大自然の中で乗馬、サホロは最高
「日本の外乗(ホーストレッキング)はサホロを知らずに語れない」。ウエスタンビレッジサホロのホームページにはこんなキャッチフレーズが踊っている。
狩勝峠を左手にサホロリゾートを目にしながら下ると、まもなくウエスタンビレッジサホロの看板が目に入る。
周辺一帯は狩勝高原。雲海酒造北海道工場、梅園、文学の散歩道が点在する中に、「ウエスタンビレッジサホロ」がある。乗馬、宿泊、ファームステイができるウエスタン風の施設。ウエスタンスタイルをこよなく愛するジャック及川さんが“ボス”を務める。
及川さんは東京デザイナーズ学院卒業後、帯広でグラフィックデザインの会社を営む傍ら、山梨での馬の競技会を見て以来、すっかり乗馬に魅了され、牧場経営を夢見るようになった。
狩勝高原内の旧新内駅跡地で念願の牧場をスタートしたのは6年前。
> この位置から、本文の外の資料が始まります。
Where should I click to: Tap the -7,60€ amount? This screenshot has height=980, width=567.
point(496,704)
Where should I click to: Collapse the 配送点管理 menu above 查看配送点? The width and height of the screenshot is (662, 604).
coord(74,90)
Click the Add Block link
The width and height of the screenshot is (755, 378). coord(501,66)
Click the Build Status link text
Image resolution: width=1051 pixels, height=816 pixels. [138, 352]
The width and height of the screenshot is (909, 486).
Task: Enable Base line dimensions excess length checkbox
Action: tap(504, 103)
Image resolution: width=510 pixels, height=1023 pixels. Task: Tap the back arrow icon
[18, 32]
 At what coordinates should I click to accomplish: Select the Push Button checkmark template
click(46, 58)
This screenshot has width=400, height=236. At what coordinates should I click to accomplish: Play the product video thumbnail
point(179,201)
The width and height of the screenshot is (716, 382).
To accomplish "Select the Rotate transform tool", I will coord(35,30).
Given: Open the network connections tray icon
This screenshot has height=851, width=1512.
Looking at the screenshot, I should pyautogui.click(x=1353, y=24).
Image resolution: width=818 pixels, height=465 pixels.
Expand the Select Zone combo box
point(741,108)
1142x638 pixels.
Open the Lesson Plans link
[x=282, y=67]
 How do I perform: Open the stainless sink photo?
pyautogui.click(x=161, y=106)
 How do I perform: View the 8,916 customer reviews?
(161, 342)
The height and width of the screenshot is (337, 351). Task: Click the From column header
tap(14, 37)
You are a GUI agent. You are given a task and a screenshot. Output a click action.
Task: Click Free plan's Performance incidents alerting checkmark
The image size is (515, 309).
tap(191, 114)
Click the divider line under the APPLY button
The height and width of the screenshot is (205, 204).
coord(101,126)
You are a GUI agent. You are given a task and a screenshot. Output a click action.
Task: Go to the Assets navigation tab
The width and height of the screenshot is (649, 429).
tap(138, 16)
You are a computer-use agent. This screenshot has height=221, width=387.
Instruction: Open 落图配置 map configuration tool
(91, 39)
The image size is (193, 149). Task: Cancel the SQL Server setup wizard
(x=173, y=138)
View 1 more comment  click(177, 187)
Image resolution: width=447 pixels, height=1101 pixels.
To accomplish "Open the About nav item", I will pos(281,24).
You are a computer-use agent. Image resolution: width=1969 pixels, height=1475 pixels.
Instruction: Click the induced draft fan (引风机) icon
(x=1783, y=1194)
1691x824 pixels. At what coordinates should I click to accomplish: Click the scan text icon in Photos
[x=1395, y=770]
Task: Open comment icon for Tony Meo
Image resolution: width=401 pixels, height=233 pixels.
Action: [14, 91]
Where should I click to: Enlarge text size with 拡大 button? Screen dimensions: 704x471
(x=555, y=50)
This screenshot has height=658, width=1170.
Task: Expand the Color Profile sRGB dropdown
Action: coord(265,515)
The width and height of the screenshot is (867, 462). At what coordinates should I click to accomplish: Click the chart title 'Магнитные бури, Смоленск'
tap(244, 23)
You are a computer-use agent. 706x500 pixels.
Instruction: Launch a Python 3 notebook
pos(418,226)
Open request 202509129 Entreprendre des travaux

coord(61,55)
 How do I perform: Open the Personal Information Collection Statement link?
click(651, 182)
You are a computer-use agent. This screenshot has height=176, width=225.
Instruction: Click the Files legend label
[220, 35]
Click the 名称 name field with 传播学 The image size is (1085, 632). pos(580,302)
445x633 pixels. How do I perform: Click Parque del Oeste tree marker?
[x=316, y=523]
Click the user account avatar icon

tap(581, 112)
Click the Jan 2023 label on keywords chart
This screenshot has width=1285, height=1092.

宿泊施設も整え、「自然を相手にしたトレッキングにはサホロが最高のロケーション」と、大自然の中での乗馬の魅力を語りながら、訪れる人を日高や大雪の山々に案内している。
トレッキングは1−5時間コースはじめ、1泊2日、2泊3日のマウンテンホースキャンプ、十勝川温泉まで100キロのホースキャンプなどさまざま。
今では年間1,300人が訪れるトレッキングスポットになり、関西方面を中心にリピーターも多い。中には「アメリカやモンゴルに行く前に練習に来る人も」。逆に海外からのインターネットでの問い合わせもあり、静かにその名は広がっている。
及川さんは将来、サホロ周辺で馬の牧場が点在し、大勢の観光客を受け入れる態勢をつくることを構想し、ウエスタンビレッジが観光客受け入れの窓口になりたいという願いがある。
「自分だけでなくウエスタンにまつわる人が周囲に増えて一緒に生活できるようになればもっと楽しくなる」。及川さんは北の大地サホロで今よりもっとウエスタンの足音を響かせたいと思っている。